ENUNCIADO 1 — Transcreva do trecho sobre as eleições primárias na Argentina a parte que vai de "Voltando aos resultados" a "mais de 75%)1.".

----------------

As PASO foram no dia 11 de agosto e o resultado não surpreendeu quanto ao vencedor – todas as pesquisas apontavam vantagem dos Fernández em relação a Macri, em uma margem de 2 a 4% –, mas sim quanto à diferença: a chapa Fernández-Fernández teve uma vitória acachapante sobre a de Macri em todos os distritos, salvo os de Córdoba e na Cidade Autônoma de Buenos Aires (não confundir com a província de Buenos Aires, na qual ele também perdeu), com diferença de cerca de 15% dos votos. Se as eleições fossem hoje, o destino de Macri já estaria selado: na Argentina, quando um competidor alcança 45% dos votos, ou 40% mais uma diferença de 10 pontos do segundo colocado, a vitória já é em primeiro turno. Na província de Buenos Aires, além de “Cambiemos” de Macri perder para presidente, perdeu também para governador: Maria Eugenia Vidal, atual governadora, perdeu por um percentual ainda maior (cerca de 17%!) para Alex Kicilloff, ex-ministro da economia de Cristina Fernández Kirchner de 2013 a 2015. Em outra vitória do kirchnerismo, Alicia Kirchner, irmã de Néstor, foi reeleita para governadora da província de Santa Cruz.
Voltando aos resultados presidenciais, a candidatura “centrista” de Lavagna ficou com 8% dos votos e, em quarto lugar, ficou Nicolas del Caño pela FIT-U (Frente de Izquierda y de los Trabajadores – Unidad) com 2,86% dos votos; também pela “esquerda”, Manuela Castañeira, do Novo MAS, ficou com 0,71%, não atingindo o porcentual de votos necessários para participar das eleições propriamente ditas (1,5%) – as PASO foram criadas, entre outras coisas, justamente para diminuir a quantidade de candidaturas no páreo. Voltaremos a falar da esquerda mais adiante. No mais, é notável a quantidade de votos em branco e nulos: somados, dão 4,78% do total, maior do que a soma dos votos da “esquerda” (vale lembrar que a participação nas PASO é obrigatória, sob pena de multa, tendo alcançado nesse ano índice de participação de mais de 75%)1.
Os mercados reagiram mal ao resultado: o dólar disparou 23%, forçando o BC argentino a aumentar a taxa de juros para 74%, e o peso caiu vertiginosamente, chegando a cair 30%. Toda vez que os Fernández subiam nas pesquisas era assim, mas dessa vez foi um terremoto, dado a magnitude da vitória. O pânico parece injustificado: o economista Matías Kulfas, próximo de Alberto Fernández, tentou botar panos quentes, afirmando ao La Nación que não há perspectiva de voltar a controlar o acesso ao câmbio e que há intenção de cumprir com os pagamentos da dívida externa. Quanto ao empréstimo de US$ 56 bilhões que o FMI recentemente concedeu a Macri, o cenário mais provável em um eventual governo peronista não é de um calote, mas sim de uma renegociação de suas condições. Uma coisa é bravatear no palanque, outra na Casa Rosada.

----------------

ENUNCIADO 2 — Apresente como lista numerada as linhas abaixo, desde a primeira até a linha que contém "[x=594, y=480]", incluindo ambas e omitindo as linhas em branco.

----------------

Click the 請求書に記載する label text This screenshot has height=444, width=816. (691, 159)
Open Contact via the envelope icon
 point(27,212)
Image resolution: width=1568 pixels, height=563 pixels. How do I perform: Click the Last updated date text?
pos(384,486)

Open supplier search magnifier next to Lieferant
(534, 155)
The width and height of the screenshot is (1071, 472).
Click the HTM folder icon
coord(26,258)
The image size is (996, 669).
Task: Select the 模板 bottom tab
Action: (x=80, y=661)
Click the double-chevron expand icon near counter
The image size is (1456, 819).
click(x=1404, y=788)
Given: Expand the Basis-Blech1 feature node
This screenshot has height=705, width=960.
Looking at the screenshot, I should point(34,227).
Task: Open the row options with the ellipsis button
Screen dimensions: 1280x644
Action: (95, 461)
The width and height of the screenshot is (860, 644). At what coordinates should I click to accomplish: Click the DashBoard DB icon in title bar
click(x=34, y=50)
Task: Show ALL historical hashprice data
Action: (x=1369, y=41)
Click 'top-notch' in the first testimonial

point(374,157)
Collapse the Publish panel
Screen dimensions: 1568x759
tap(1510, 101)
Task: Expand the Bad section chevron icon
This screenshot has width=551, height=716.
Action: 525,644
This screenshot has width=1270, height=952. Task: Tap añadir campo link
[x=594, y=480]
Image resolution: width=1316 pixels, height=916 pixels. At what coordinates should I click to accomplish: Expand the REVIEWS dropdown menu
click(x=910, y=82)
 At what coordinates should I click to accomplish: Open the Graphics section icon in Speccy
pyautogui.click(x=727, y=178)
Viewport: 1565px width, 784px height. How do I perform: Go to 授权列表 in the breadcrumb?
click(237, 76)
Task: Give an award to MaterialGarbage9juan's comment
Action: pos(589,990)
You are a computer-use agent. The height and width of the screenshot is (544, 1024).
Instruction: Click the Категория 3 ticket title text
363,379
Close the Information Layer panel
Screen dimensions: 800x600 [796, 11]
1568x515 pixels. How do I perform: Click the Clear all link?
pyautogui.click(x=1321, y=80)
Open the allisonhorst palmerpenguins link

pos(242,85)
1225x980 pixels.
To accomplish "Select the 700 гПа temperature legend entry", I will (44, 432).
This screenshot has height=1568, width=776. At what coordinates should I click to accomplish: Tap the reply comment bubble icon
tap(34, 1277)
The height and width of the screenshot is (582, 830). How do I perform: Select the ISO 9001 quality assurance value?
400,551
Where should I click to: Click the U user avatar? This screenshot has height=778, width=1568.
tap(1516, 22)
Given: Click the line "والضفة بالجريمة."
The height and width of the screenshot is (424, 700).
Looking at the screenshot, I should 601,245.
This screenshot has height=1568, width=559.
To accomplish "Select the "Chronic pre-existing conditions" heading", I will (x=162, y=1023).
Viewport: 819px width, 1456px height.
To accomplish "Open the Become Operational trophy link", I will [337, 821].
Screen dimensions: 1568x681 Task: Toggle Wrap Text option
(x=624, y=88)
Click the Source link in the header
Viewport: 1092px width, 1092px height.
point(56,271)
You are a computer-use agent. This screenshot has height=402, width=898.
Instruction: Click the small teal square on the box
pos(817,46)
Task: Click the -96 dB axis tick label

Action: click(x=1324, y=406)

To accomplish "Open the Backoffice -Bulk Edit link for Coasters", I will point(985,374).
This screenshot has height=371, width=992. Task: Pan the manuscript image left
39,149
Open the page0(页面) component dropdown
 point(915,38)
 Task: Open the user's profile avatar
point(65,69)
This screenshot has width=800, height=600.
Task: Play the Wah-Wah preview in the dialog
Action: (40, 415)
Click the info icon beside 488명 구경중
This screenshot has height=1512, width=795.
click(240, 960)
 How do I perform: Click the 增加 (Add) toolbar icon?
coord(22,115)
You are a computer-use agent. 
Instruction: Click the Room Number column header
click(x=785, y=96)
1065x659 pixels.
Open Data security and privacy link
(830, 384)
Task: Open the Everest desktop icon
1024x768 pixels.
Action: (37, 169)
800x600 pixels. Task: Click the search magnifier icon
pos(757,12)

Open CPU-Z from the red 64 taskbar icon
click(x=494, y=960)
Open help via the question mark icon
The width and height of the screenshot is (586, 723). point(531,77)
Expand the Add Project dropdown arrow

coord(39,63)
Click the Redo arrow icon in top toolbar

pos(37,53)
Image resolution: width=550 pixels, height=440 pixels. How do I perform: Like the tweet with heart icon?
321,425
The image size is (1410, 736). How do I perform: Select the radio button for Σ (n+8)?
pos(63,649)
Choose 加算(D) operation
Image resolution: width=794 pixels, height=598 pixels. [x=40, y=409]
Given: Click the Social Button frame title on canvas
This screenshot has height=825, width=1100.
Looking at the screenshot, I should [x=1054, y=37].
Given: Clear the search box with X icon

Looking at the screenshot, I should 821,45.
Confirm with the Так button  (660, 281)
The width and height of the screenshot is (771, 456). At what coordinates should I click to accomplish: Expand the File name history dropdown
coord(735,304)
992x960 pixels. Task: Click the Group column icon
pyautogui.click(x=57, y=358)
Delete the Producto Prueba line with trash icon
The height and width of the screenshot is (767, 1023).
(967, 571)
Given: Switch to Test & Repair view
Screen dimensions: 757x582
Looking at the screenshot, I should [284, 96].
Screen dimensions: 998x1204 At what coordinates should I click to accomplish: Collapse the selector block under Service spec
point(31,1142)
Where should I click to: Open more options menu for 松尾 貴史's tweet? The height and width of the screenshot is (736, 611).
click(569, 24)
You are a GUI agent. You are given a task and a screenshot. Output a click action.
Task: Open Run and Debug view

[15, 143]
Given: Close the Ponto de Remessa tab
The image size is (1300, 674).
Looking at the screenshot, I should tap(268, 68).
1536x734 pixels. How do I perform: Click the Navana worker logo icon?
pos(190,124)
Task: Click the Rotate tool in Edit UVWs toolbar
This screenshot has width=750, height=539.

----------------

RESPOSTA CORRETA 1 —
Voltando aos resultados presidenciais, a candidatura “centrista” de Lavagna ficou com 8% dos votos e, em quarto lugar, ficou Nicolas del Caño pela FIT-U (Frente de Izquierda y de los Trabajadores – Unidad) com 2,86% dos votos; também pela “esquerda”, Manuela Castañeira, do Novo MAS, ficou com 0,71%, não atingindo o porcentual de votos necessários para participar das eleições propriamente ditas (1,5%) – as PASO foram criadas, entre outras coisas, justamente para diminuir a quantidade de candidaturas no páreo. Voltaremos a falar da esquerda mais adiante. No mais, é notável a quantidade de votos em branco e nulos: somados, dão 4,78% do total, maior do que a soma dos votos da “esquerda” (vale lembrar que a participação nas PASO é obrigatória, sob pena de multa, tendo alcançado nesse ano índice de participação de mais de 75%)1.

RESPOSTA CORRETA 2 —
1. Click the 請求書に記載する label text This screenshot has height=444, width=816. (691, 159)
2. Open Contact via the envelope icon
3.  point(27,212)
4. Image resolution: width=1568 pixels, height=563 pixels. How do I perform: Click the Last updated date text?
5. pos(384,486)
6. Open supplier search magnifier next to Lieferant
7. (534, 155)
8. The width and height of the screenshot is (1071, 472).
9. Click the HTM folder icon
10. coord(26,258)
11. The image size is (996, 669).
12. Task: Select the 模板 bottom tab
13. Action: (x=80, y=661)
14. Click the double-chevron expand icon near counter
15. The image size is (1456, 819).
16. click(x=1404, y=788)
17. Given: Expand the Basis-Blech1 feature node
18. This screenshot has height=705, width=960.
19. Looking at the screenshot, I should point(34,227).
20. Task: Open the row options with the ellipsis button
21. Screen dimensions: 1280x644
22. Action: (95, 461)
23. The width and height of the screenshot is (860, 644). At what coordinates should I click to accomplish: Click the DashBoard DB icon in title bar
24. click(x=34, y=50)
25. Task: Show ALL historical hashprice data
26. Action: (x=1369, y=41)
27. Click 'top-notch' in the first testimonial
28. point(374,157)
29. Collapse the Publish panel
30. Screen dimensions: 1568x759
31. tap(1510, 101)
32. Task: Expand the Bad section chevron icon
33. This screenshot has width=551, height=716.
34. Action: 525,644
35. This screenshot has width=1270, height=952. Task: Tap añadir campo link
36. [x=594, y=480]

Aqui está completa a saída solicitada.